Deepening economic woes worldwide are casting a larger shadow on China, the world's fastest growing major economy. Some major economic indicators have shown evident signs of worsening since the beginning of November. Although Zhang did not detail those indicators, analysts said they include the gross domestic product (GDP), exports, capital investments, and the consumer price index (CPI).

China's GDP slowed to 9 percent in the July-September period, down from 9.9 percent in the second quarter. Many economists predict that the growth for the last quarter of 2008 could tumble to as low as 6 percent.

The worst has yet to come as the global financial crisis has not bottomed out, Zhang admitted.

Chinese enterprises, especially those export-oriented businesses, are experiencing growing difficulties, with some having been forced to halt or reduce production. "Without doubt, the situation will hurt employment," he said. Some workers have chosen to go back to their rural homes as the employers have shun down factories, he added.

With such a grave situation, China will continue to implement "strong and effective" fiscal and monetary instruments to check the slowing pattern, and yesterday's 108-percentage-points interest rate cut is one of the measures, Zhang said.

On Wednesday, China's central bank announced a massive cut of the benchmark annual saving and loaning rates by 1.08 percentage points, as part of the intensified moves to further stimulate domestic demand, and to give substantial support to enterprises, especially enterprises affected by tumbling exports.

As to the contentious issue of fuel tax, being studied by Zhang's Commission and to be levied on all oil users in China, the minister said that the tax blueprint will come out soon, and be published to solicit public opinion before enaction, as ordered by the State Council.

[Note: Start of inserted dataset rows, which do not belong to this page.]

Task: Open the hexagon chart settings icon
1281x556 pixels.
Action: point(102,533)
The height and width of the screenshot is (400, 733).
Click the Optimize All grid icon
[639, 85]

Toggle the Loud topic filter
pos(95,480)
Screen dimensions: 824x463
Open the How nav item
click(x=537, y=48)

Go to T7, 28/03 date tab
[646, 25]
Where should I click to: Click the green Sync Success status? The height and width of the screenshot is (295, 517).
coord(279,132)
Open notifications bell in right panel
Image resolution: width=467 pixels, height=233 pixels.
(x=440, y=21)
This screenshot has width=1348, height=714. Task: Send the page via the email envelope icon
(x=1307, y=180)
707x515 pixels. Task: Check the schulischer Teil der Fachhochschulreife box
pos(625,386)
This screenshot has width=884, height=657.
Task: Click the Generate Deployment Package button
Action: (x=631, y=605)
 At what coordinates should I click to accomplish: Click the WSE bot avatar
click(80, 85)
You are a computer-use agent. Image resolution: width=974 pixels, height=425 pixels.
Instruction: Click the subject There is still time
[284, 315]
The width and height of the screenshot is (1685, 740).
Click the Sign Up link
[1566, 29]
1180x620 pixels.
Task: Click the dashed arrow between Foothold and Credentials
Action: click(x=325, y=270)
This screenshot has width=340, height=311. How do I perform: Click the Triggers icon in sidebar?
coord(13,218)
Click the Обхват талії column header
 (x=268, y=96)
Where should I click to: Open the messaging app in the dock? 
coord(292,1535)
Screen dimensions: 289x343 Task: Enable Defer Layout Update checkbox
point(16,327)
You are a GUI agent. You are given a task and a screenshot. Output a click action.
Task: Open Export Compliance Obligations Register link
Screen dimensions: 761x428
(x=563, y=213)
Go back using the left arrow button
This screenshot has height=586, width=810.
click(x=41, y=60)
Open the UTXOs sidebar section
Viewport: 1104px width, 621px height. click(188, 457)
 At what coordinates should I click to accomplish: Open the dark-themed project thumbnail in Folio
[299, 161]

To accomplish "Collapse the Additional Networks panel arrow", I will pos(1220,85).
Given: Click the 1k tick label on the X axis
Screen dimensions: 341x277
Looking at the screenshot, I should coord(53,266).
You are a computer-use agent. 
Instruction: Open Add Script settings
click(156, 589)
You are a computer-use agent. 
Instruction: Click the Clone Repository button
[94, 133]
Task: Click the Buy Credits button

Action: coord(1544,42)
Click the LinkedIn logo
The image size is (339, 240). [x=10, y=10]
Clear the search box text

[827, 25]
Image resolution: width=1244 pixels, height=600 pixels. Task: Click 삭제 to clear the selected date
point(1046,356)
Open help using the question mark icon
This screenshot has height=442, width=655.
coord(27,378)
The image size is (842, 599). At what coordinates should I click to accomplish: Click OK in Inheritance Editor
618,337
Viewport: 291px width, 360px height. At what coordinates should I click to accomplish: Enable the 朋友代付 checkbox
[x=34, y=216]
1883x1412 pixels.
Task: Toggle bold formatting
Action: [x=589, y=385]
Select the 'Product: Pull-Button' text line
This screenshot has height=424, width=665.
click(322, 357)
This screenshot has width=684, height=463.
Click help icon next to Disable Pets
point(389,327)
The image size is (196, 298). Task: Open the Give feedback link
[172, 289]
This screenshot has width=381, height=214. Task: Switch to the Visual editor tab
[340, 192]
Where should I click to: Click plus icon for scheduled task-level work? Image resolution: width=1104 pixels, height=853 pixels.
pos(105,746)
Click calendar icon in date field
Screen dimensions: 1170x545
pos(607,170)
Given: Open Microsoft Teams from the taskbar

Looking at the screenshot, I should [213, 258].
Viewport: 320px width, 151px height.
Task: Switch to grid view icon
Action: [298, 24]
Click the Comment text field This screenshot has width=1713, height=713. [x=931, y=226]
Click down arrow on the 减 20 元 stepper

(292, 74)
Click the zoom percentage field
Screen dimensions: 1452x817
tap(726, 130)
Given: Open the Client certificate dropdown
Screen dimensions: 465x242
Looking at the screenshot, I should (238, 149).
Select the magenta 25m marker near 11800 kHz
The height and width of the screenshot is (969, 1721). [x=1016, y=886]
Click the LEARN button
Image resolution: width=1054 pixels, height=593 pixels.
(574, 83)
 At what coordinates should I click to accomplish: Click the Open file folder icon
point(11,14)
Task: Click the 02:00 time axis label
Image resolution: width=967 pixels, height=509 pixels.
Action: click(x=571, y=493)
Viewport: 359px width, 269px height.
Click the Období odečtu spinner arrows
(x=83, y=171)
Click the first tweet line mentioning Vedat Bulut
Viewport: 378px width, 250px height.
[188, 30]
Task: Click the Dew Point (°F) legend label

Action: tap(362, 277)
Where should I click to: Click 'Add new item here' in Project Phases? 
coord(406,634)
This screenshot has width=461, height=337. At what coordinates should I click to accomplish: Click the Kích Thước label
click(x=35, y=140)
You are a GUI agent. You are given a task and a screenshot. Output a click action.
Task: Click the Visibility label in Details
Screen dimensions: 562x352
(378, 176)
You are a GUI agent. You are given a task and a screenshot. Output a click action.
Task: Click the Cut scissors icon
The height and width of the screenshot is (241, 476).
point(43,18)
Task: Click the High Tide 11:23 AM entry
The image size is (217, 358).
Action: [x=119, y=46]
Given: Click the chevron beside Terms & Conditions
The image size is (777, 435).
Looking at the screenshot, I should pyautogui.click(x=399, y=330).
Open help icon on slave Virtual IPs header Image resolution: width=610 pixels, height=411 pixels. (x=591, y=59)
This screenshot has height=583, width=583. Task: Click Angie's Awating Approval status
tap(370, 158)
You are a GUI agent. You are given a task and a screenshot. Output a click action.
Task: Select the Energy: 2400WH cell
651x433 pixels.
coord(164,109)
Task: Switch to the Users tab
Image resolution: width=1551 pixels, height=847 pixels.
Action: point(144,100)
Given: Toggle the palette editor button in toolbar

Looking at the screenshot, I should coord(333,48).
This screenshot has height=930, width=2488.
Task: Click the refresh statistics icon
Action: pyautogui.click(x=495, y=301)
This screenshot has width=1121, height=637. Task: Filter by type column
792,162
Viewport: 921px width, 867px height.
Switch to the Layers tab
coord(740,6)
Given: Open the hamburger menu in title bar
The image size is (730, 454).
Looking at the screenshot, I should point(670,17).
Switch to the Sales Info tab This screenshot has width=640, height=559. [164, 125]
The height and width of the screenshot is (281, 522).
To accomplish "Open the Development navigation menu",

Chinese car-owners are criticizing the government for not reducing gasoline prices even the world market's oil price has gone down by more than 120 percent. Some economists also questioned the wisdom of the new tax, as all other countries in the world are busy in repealing taxations to aid spending.

Zhang said at the news conference that the new fuel tax will help conserve energy, as well as bring more income for the central government and local governments. However, he asserted that the tax rate won't be too high -- perhaps less than the 30 percent as predicted by many.